__Zadanie A__.
Wypisz wiernie wszystkie wpisy z danych do lokalizowania słów i elementów, pomijając obrazy.

__Wybrany fragment__.

------------------------------------

Noc zmartwychwstania
Noc zmartwychwstania - najważniejsze święto chrześcijan. ja celebruje go
czekając na przejaśnienia. Księżyc jest dziś niewidoczny, jednak jakieś
tam przejaśnienia z pewnością będą. Księżyc w znaku pokojowej i
powietrznej Wagi. Pamiętam z dzieciństwa noce z Wielkiego Piątku na
Wielką Sobotę - były to tak zwane sobótki. Uciekaliśmy całą chmarą
nastolatków za Werów, a następnie paliliśmy opony na wzgórzach ponad
łąkami. Jakie to było niezwykłe! Nie wiem, czy nadal tutaj na południu
Polski wciąż się zdarzają takie "imprezy". Szaleliśmy zwykle do północy.

------------------------------------

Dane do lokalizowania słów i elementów
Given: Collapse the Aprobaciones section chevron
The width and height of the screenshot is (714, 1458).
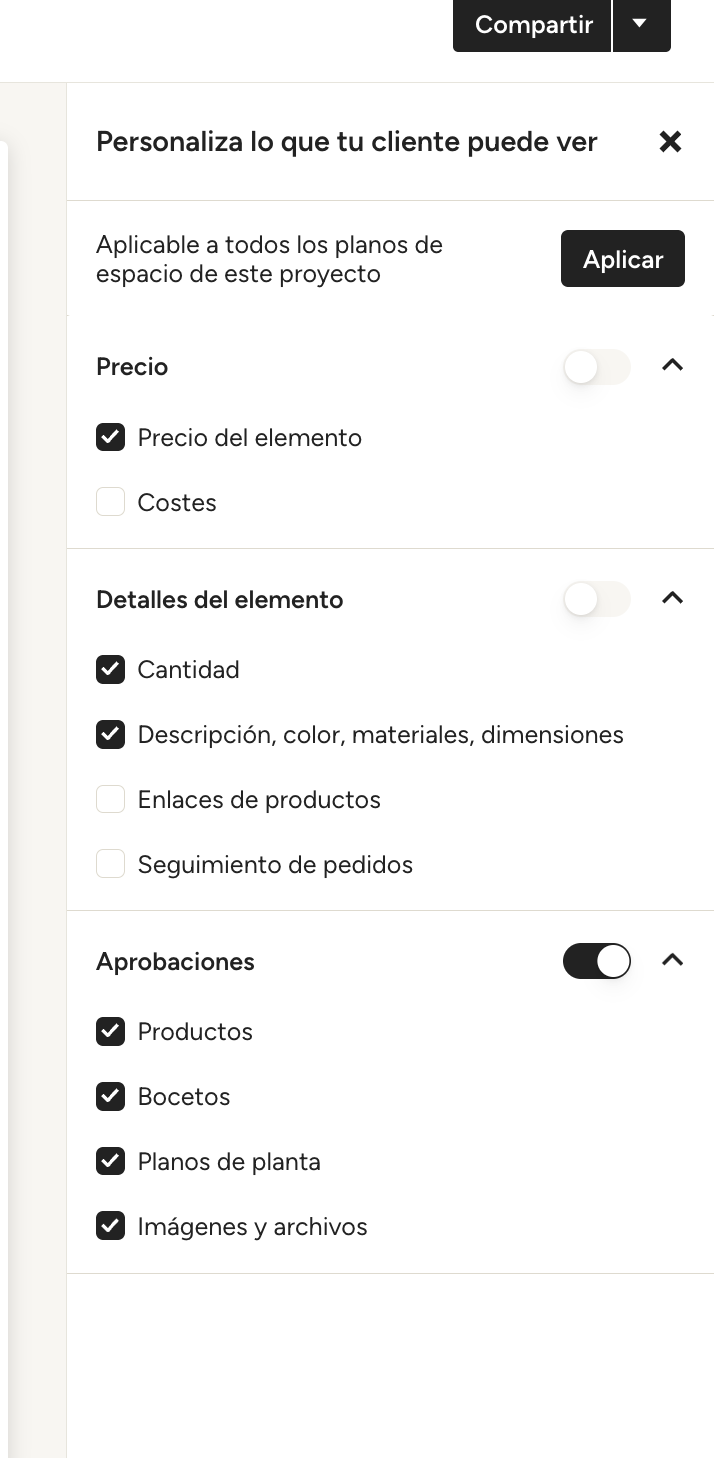Looking at the screenshot, I should pyautogui.click(x=673, y=961).
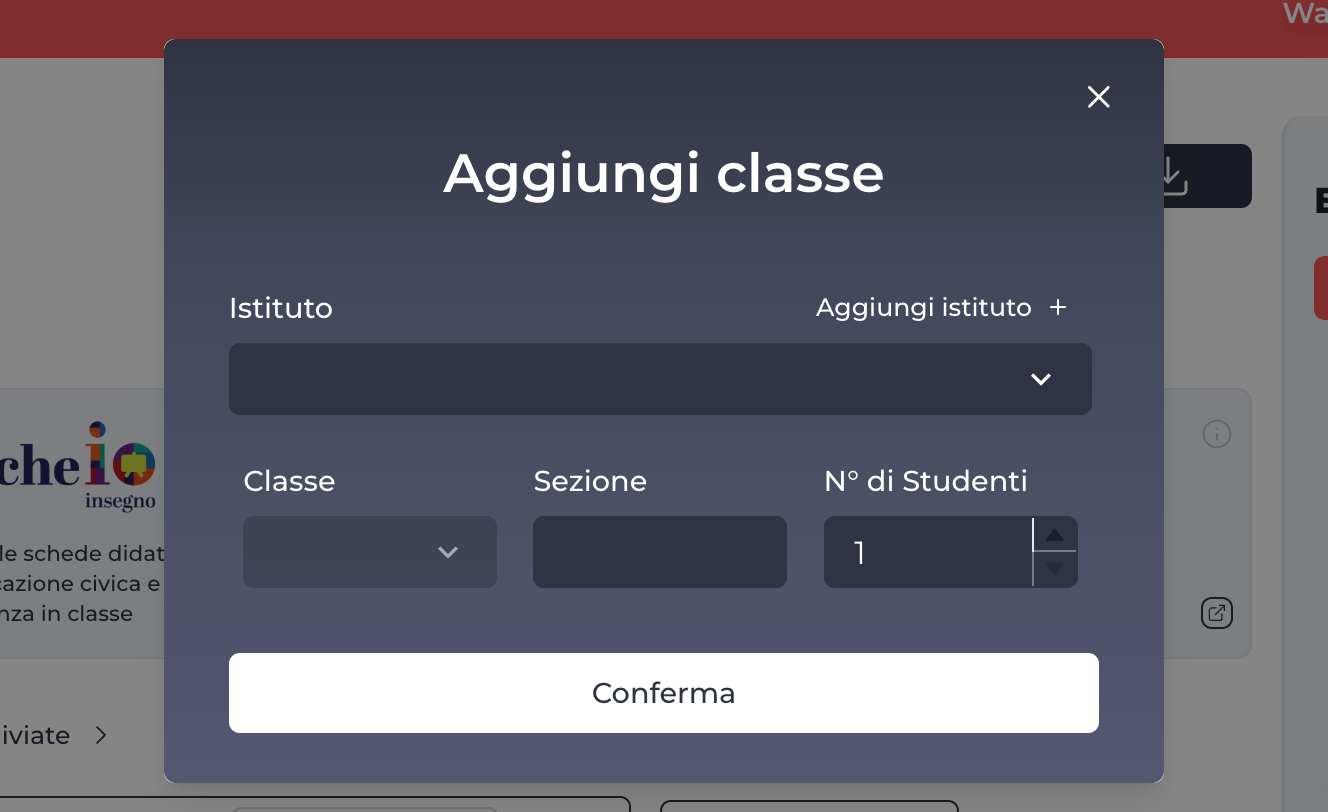This screenshot has height=812, width=1328.
Task: Click the red button at right edge
Action: (1320, 288)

------------------------------------

__Zadanie B__.
Jak według tekstu o nocy zmartwychwstania nazywano noce z Wielkiego Piątku na Wielką Sobotę?

__Wynik A__.
Given: Collapse the Aprobaciones section chevron
The width and height of the screenshot is (714, 1458).
Looking at the screenshot, I should pyautogui.click(x=673, y=961).
This screenshot has height=812, width=1328.
Task: Click the red button at right edge
Action: (1320, 288)

__Wynik B__.
Sobótki.